(Recorded data)
* START *

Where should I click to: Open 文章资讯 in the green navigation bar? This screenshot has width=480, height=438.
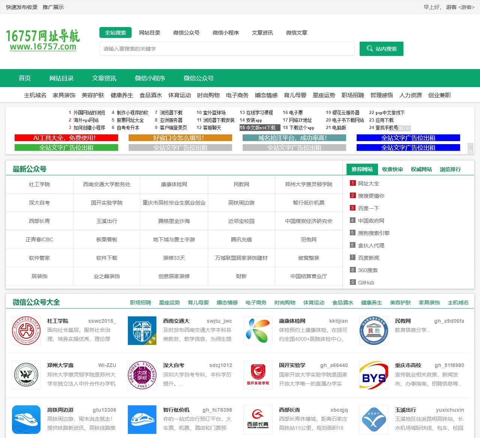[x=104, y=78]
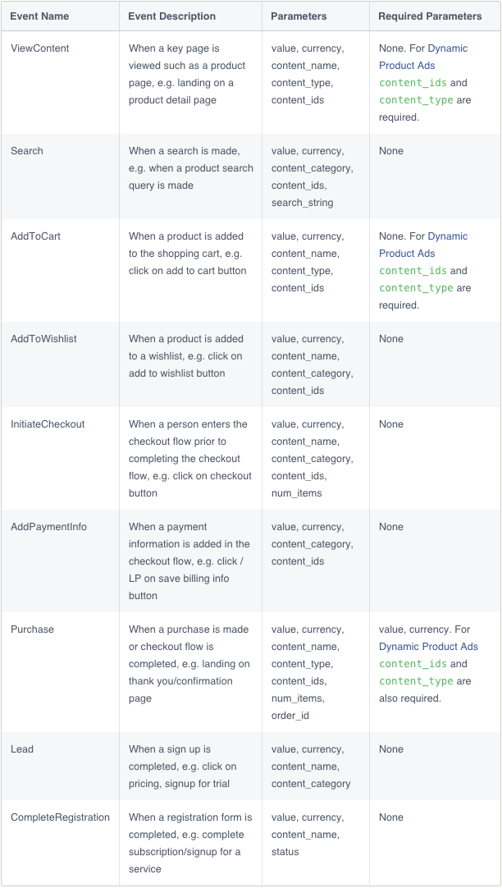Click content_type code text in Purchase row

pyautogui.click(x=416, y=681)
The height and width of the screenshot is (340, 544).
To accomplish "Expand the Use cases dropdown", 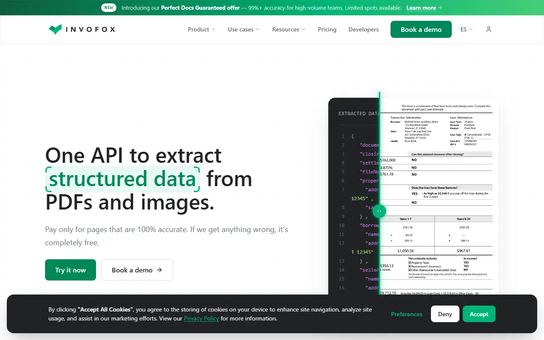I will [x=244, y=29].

* END *
* START *

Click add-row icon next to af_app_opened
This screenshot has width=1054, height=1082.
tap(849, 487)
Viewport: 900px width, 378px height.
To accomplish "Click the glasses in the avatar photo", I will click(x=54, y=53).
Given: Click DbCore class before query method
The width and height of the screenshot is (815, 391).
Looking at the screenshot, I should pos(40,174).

* END *

= Exercise description =
Convert the listing above into a numbered list with blank lines left out, starting with the line that contains "Given: Click DbCore class before query method" and going on through the line that contains "Looking at the".

= Finished task =
1. Given: Click DbCore class before query method
2. The width and height of the screenshot is (815, 391).
3. Looking at the screenshot, I should pos(40,174).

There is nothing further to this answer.